David Carlos Valdez said...

What works for Bert doesn't work for other players. He has his own style that can't (and shouldn't) be copied. His students sound the best when they don't try to sound exactly like him, like Olympia saxophonist Dan Blunk.

It's hard (almost impossible really) to use multiphonics tastefully, as Chicklit says. Gross comes about the closest to doing it. He uses more alternate fingerings than multiphonics though. He's constantly changing his shading and intonation subtle ways. I'm sure to an untrained ear he sounds like he's just playing out of tune some of the time. It's really very expressive to the trained ear.

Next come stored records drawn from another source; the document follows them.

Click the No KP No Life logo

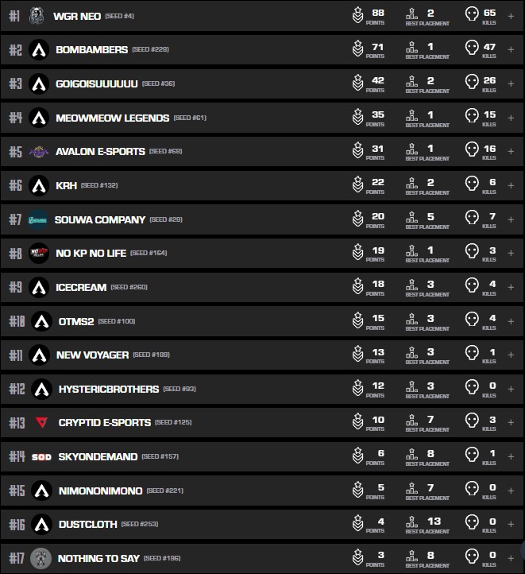38,253
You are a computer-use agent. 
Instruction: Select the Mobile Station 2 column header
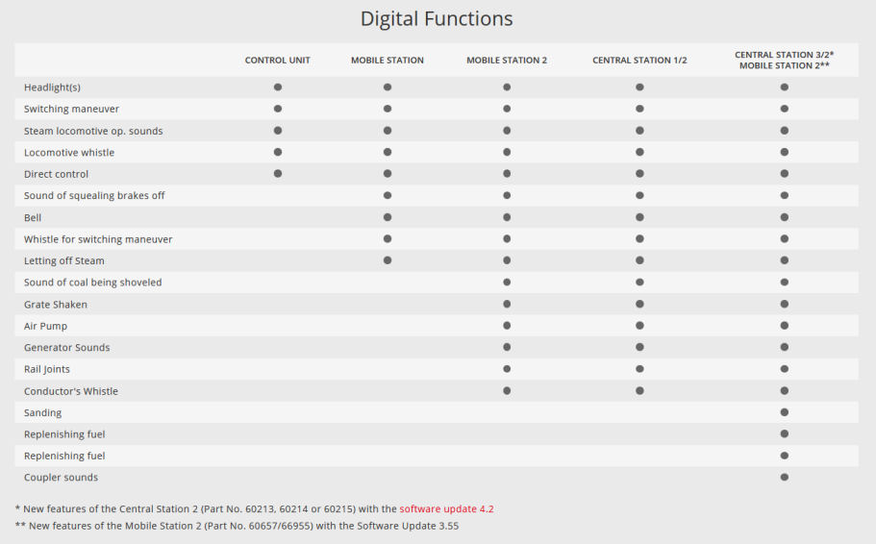click(x=507, y=61)
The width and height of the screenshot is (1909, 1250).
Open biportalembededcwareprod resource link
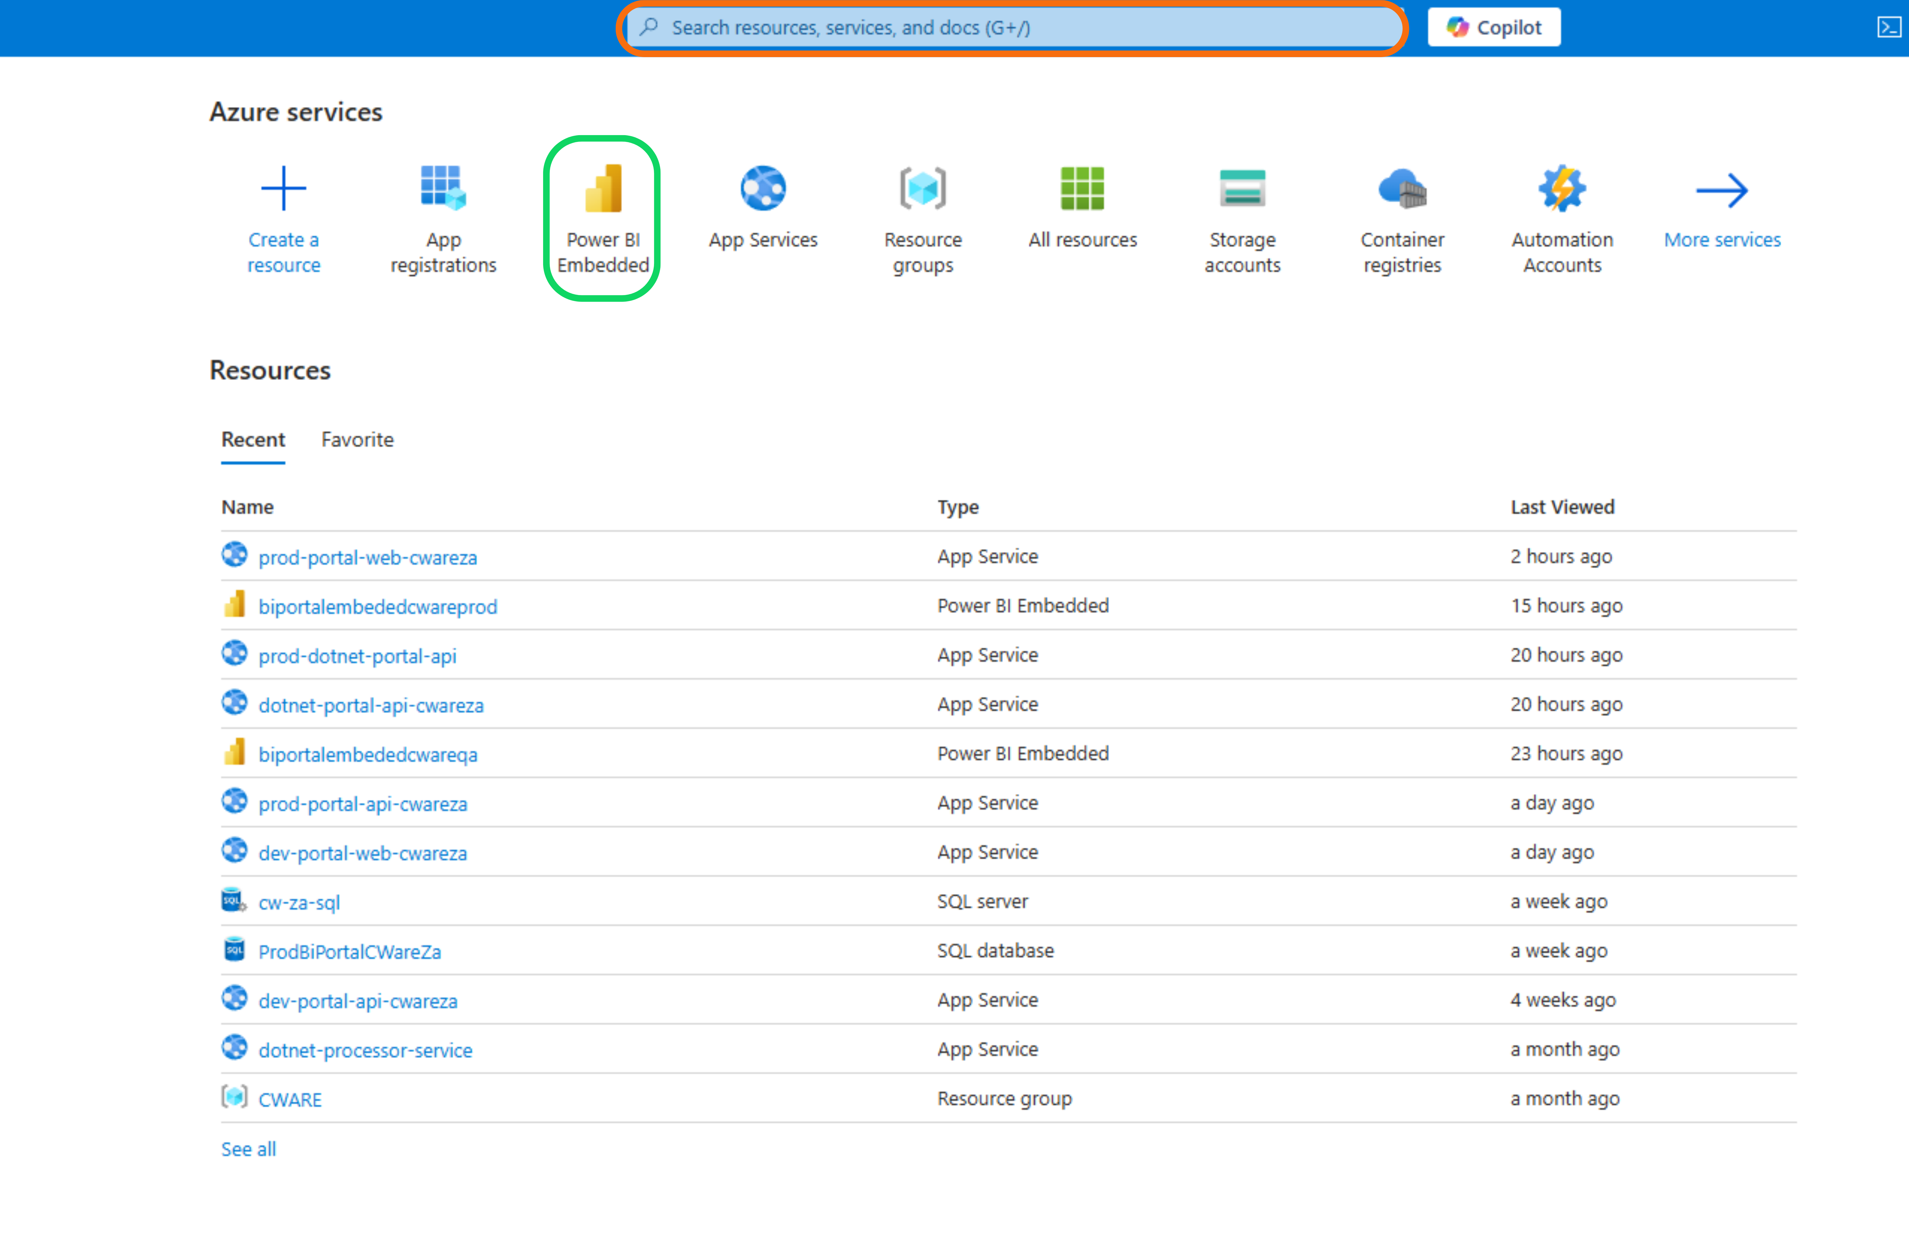click(377, 607)

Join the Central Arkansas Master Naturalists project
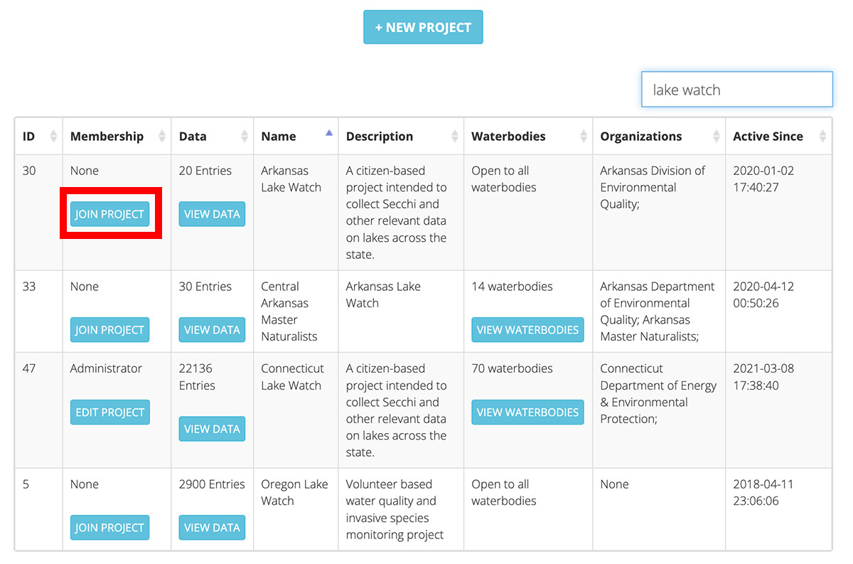[109, 330]
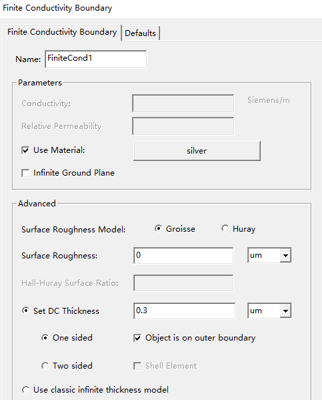
Task: Enable the Infinite Ground Plane checkbox
Action: pyautogui.click(x=25, y=173)
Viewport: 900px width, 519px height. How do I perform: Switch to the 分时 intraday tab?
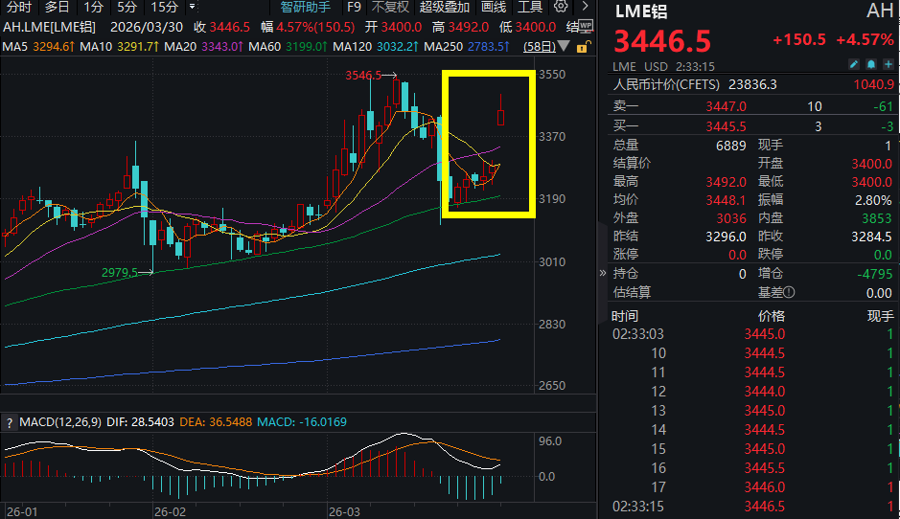[x=18, y=7]
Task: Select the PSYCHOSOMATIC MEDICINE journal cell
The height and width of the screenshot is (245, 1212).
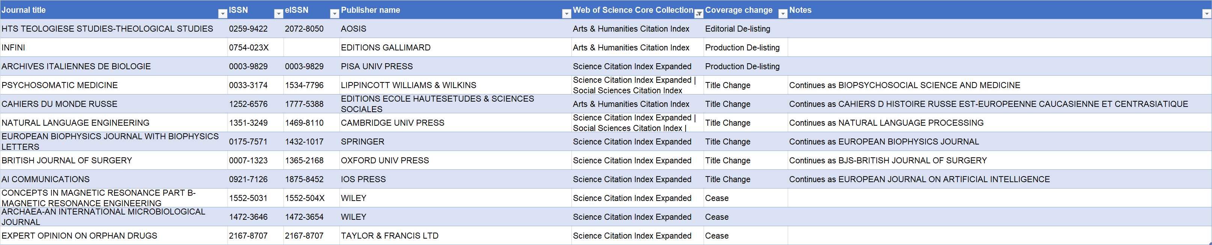Action: 114,85
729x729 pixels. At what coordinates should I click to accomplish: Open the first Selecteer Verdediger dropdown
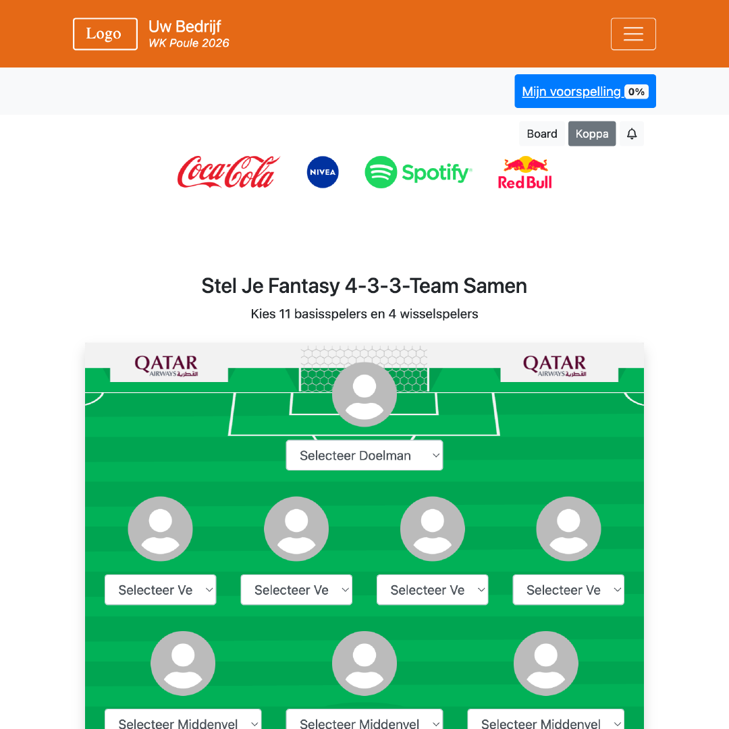click(160, 589)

The saxophone has so many keys that every note has many different fingerings. They aren't all in tune, but each one has a different timbre. Joe Viola was really the master of these fingerings. He taught me many alternate fingerings for different playing situations (not that I remember them all)xp. Joe V didn't use these fingerings as effects. Instead he used them to play in tune with other instruments. For example, he would play high C (not altissimo) with the first two fingers of his right added (F and E keys) to bring the pitch down when he was playing with trumpets. He knew not only the intonation tendencies of every note on every saxophone, but the tendencies of every other instrument as well. He would make fingering adjustments depending on which instruments or individuals he happened to be playing with at any given moment. He was a true master of ensemble playing.

Anonymous said...

yo man, I love what I've learned from students of joe v but you may want to check the rascher guys out further.
this is from a prominent student of rascher's and is absolutely ridiculous to me.

also, re multiphonics: ever heard john butcher?

David Carlos Valdez said...

Yes, Harry White sound beautiful. Thanks for that.